Repeat exactly, and only, the lines of the entries below from the one with "Turn off the" through the one with "Task: Click the Value percentage input field", both ends included.

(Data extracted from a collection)
Content starts

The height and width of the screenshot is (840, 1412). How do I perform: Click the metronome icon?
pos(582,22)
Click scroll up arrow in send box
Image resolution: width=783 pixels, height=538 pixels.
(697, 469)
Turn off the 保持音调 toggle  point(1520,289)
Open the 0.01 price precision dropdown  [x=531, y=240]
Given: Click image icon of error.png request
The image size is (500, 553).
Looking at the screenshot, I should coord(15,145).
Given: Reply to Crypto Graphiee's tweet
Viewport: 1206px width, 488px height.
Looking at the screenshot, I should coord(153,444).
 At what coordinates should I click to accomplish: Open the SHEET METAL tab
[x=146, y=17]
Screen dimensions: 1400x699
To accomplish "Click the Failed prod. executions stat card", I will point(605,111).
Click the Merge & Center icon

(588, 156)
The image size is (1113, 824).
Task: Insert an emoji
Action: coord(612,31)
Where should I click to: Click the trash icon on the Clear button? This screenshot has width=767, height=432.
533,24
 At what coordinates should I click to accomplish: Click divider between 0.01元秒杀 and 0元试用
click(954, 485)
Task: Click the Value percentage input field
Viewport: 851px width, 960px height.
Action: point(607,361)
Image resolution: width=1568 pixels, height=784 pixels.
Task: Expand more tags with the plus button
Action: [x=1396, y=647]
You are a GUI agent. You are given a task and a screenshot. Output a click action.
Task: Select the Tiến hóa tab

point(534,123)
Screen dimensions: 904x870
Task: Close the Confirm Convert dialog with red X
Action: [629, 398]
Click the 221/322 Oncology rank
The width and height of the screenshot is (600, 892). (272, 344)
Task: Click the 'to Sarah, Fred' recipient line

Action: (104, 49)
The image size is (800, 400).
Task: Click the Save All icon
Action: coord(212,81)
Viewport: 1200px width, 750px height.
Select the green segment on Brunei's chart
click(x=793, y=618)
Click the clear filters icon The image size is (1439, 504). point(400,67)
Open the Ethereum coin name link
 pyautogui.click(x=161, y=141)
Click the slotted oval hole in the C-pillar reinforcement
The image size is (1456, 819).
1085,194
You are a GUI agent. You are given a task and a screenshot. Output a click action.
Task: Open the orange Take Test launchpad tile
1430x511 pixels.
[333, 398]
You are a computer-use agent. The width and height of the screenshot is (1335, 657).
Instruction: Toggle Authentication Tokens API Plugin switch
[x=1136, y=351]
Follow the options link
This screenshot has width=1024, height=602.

Content ends

* Exercise answer:
Turn off the 保持音调 toggle  point(1520,289)
Open the 0.01 price precision dropdown  [x=531, y=240]
Given: Click image icon of error.png request
The image size is (500, 553).
Looking at the screenshot, I should coord(15,145).
Given: Reply to Crypto Graphiee's tweet
Viewport: 1206px width, 488px height.
Looking at the screenshot, I should coord(153,444).
 At what coordinates should I click to accomplish: Open the SHEET METAL tab
[x=146, y=17]
Screen dimensions: 1400x699
To accomplish "Click the Failed prod. executions stat card", I will point(605,111).
Click the Merge & Center icon

(588, 156)
The image size is (1113, 824).
Task: Insert an emoji
Action: coord(612,31)
Where should I click to: Click the trash icon on the Clear button? This screenshot has width=767, height=432.
533,24
 At what coordinates should I click to accomplish: Click divider between 0.01元秒杀 and 0元试用
click(954, 485)
Task: Click the Value percentage input field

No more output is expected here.